# Auszug
-*-

512. Bremer Montagsdemo
am 16. 03. 2015  I◄◄  ►►I

 

Der soziale Rückzug folgt finanzieller gesellschaftlicher Ausgrenzung

Elisabeth Graf1. Nun wurde von der „Bertelsmann“-Stiftung die zigste Studie über Kinderarmut in Auftrag gegeben und kommt zu dem brandneuen Ergebnis, dass arme – ups, nein: natürlich nur armutsgefährdete – Kinder deutlich hinter anderen zurückblieben. Die Kinder derer, die von Grundsicherung „leben“, wiesen bei Schuleingangsuntersuchungen doppelt so viele Defizite auf wie Kinder aus gesicherten Einkommensverhältnissen. Ihr Deutsch sei schlecht, ihre Koordination mangelhaft, sie hätten Defizite in ihrer selektiven Wahrnehmung und seien auch noch häufiger adipös.

-*-

# Aufgabe
Dupliziere den obigen Auszug zur 512. Bremer Montagsdemo vollständig und zeichengetreu.

Auszug aus dem Datensatz:
-*-

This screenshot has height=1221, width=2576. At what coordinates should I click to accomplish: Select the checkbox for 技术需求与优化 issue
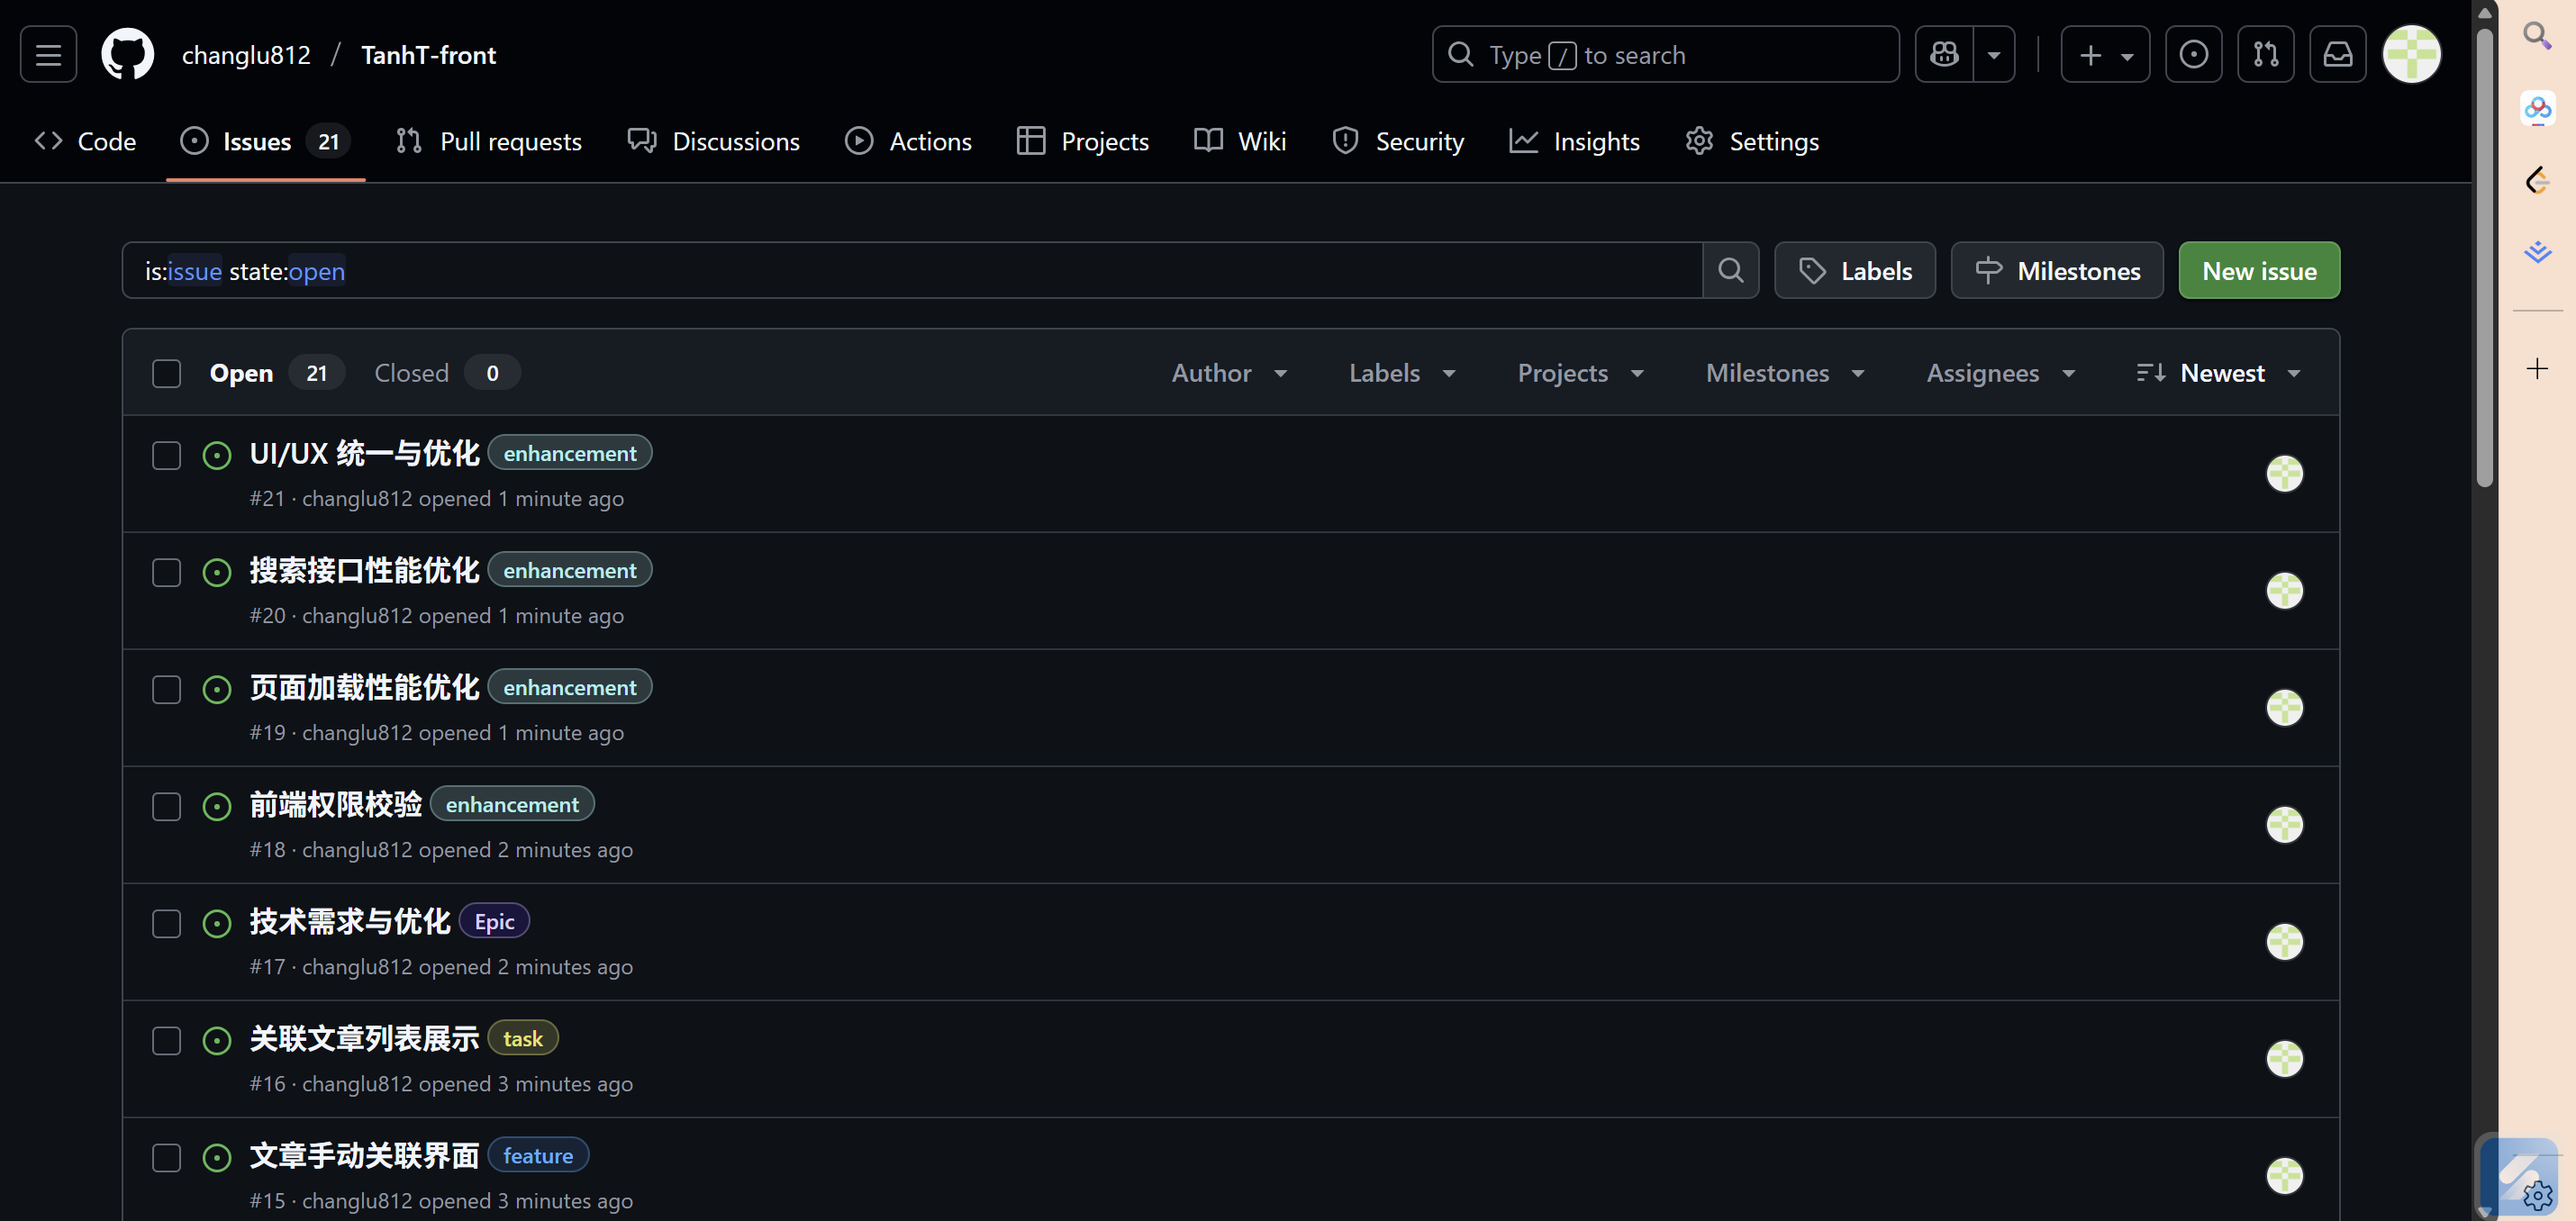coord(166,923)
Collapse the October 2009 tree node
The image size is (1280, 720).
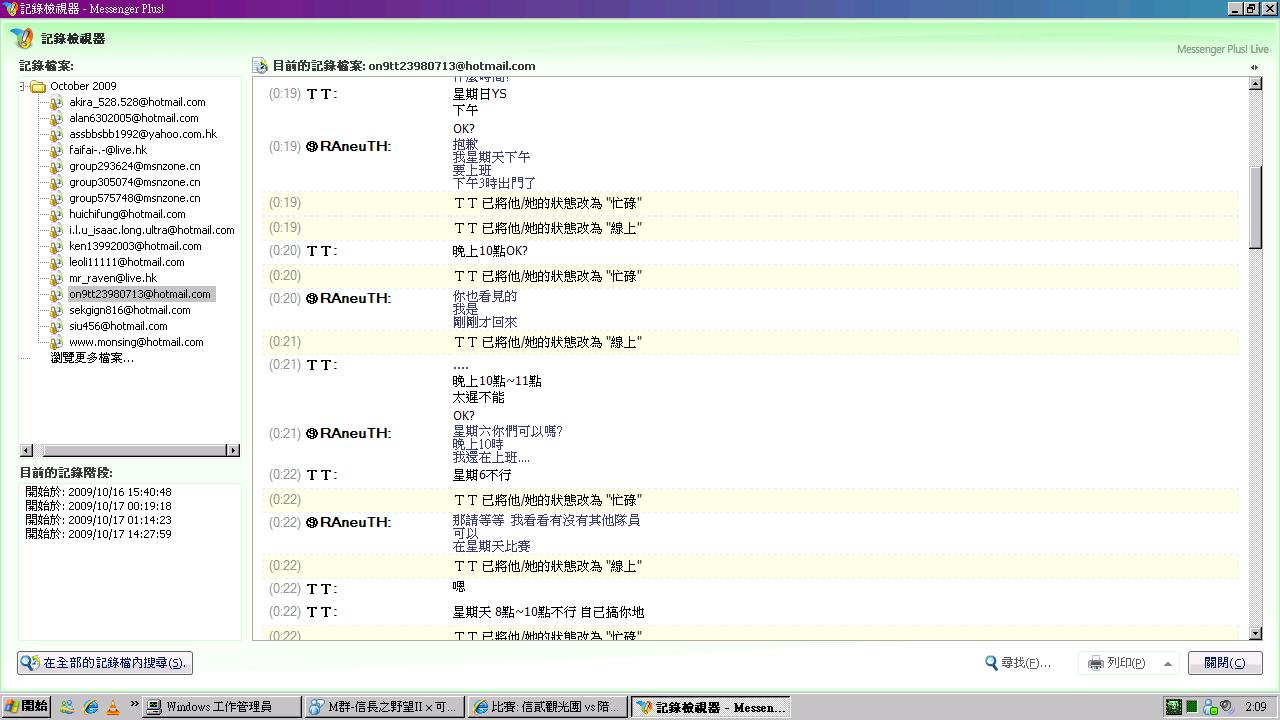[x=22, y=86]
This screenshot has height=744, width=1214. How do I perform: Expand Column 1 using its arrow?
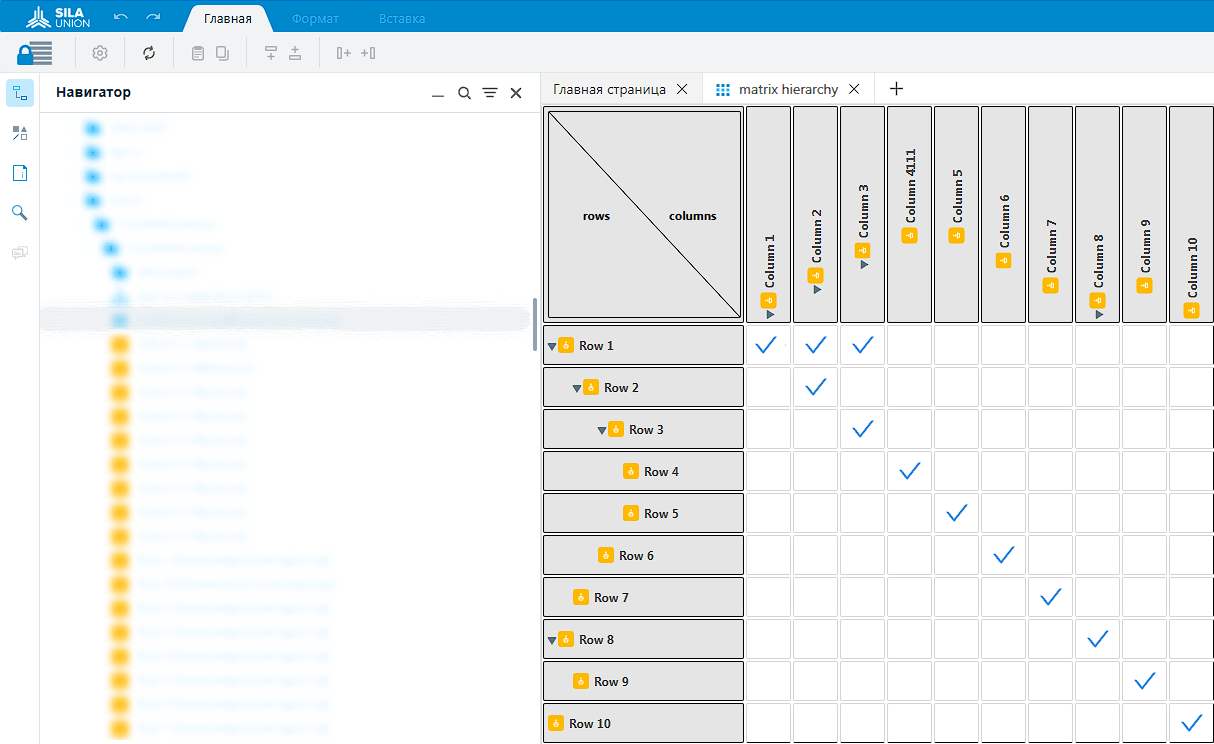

-*-

# Ergebnis
512. Bremer Montagsdemo
am 16. 03. 2015  I◄◄  ►►I

 

Der soziale Rückzug folgt finanzieller gesellschaftlicher Ausgrenzung

Elisabeth Graf1. Nun wurde von der „Bertelsmann“-Stiftung die zigste Studie über Kinderarmut in Auftrag gegeben und kommt zu dem brandneuen Ergebnis, dass arme – ups, nein: natürlich nur armutsgefährdete – Kinder deutlich hinter anderen zurückblieben. Die Kinder derer, die von Grundsicherung „leben“, wiesen bei Schuleingangsuntersuchungen doppelt so viele Defizite auf wie Kinder aus gesicherten Einkommensverhältnissen. Ihr Deutsch sei schlecht, ihre Koordination mangelhaft, sie hätten Defizite in ihrer selektiven Wahrnehmung und seien auch noch häufiger adipös.